Zwickler v. Koota - 389 U.S. 241 (1967)


U.S. Supreme Court

Zwickler v. Koota, 389 U.S. 241 (1967)

Zwickler v. Koota
No. 29
Argued October 12, 1967
Decided December 5, 1967
389 U.S. 241
Syllabus
Reversal on state law grounds of appellant's conviction of violating a New York statute by distributing anonymous political handbills was affirmed by the State's highest court. Thereafter appellant, invoking federal jurisdiction under the Civil Rights Act and the Declaratory Judgment Act, sought in the District Court declaratory relief and an injunction against future criminal prosecutions for violating the statute, claiming that, on its face, the statute contravened the First Amendment by its "overbreadth." A three-judge court applied the doctrine of abstention and dismissed the complaint, leaving the appellant to assert his constitutional challenge in the state courts either in the defense of any criminal prosecution for future violations of the statute or by way of a declaratory judgment action.
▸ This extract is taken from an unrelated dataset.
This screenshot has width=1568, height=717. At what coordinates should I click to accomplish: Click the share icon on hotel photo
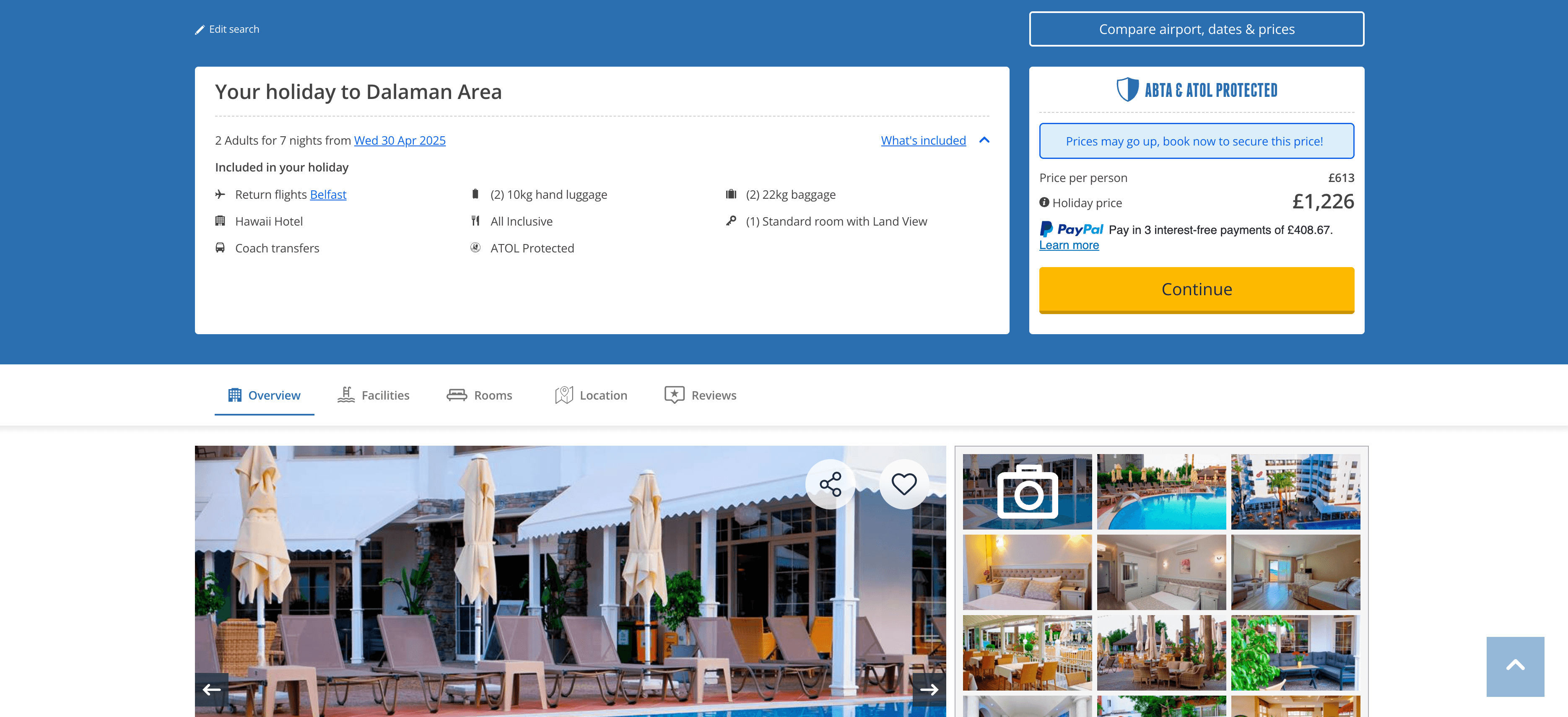coord(830,484)
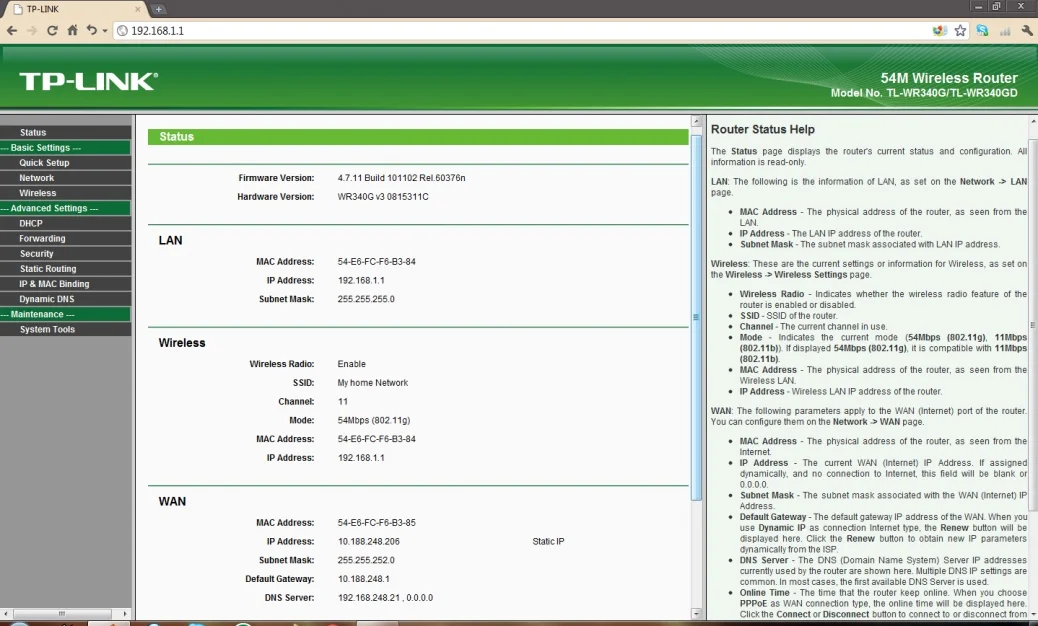Click the Skype extension icon

tap(982, 31)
The court held that abstention from ruling on the declaratory judgment issue was warranted because appellant had made no special showing of the need for an injunction against criminal prosecution.
Held:
1. The District Court erred in refusing to pass on appellant's claim for a declaratory judgment as there was no "special circumstance" warranting its application of the abstention doctrine to that claim. Pp. 389 U. S. 245-252.
(a) A federal court has the duty of giving due respect to a suitor's choice of a federal forum for the hearing and decision of his federal constitutional claims and escape from that duty is not permissible merely because state courts are equally responsible for the enforcement and protection of federal constitutional rights. P. 389 U. S. 248.
(b) A statutory construction by the state courts would not avoid or modify the constitutional question as the statute involved here is being challenged not for its lack of clarity, but for its "overbreadth." Pp. 389 U. S. 249-250.
(c) The principle that abstention cannot be used simply to give the state courts the first opportunity to vindicate a federal claim is particularly significant when, as here, the statute is being attacked as repugnant to the First Amendment, for the delay
from requiring recourse to the state courts might chill the very constitutional right which a plaintiff seeks to protect. P. 389 U. S. 252.
2. The District Court had the duty of adjudicating the request for a declaratory judgment regardless of its conclusion as to the propriety of the issuance of an injunction, for, asDombrowski v. Pfister, 380 U. S. 479, made clear, the questions of abstention and of injunctive relief are not the same. Pp. 389 U. S. 252-255.
261 F.Supp. 985, reversed and remanded.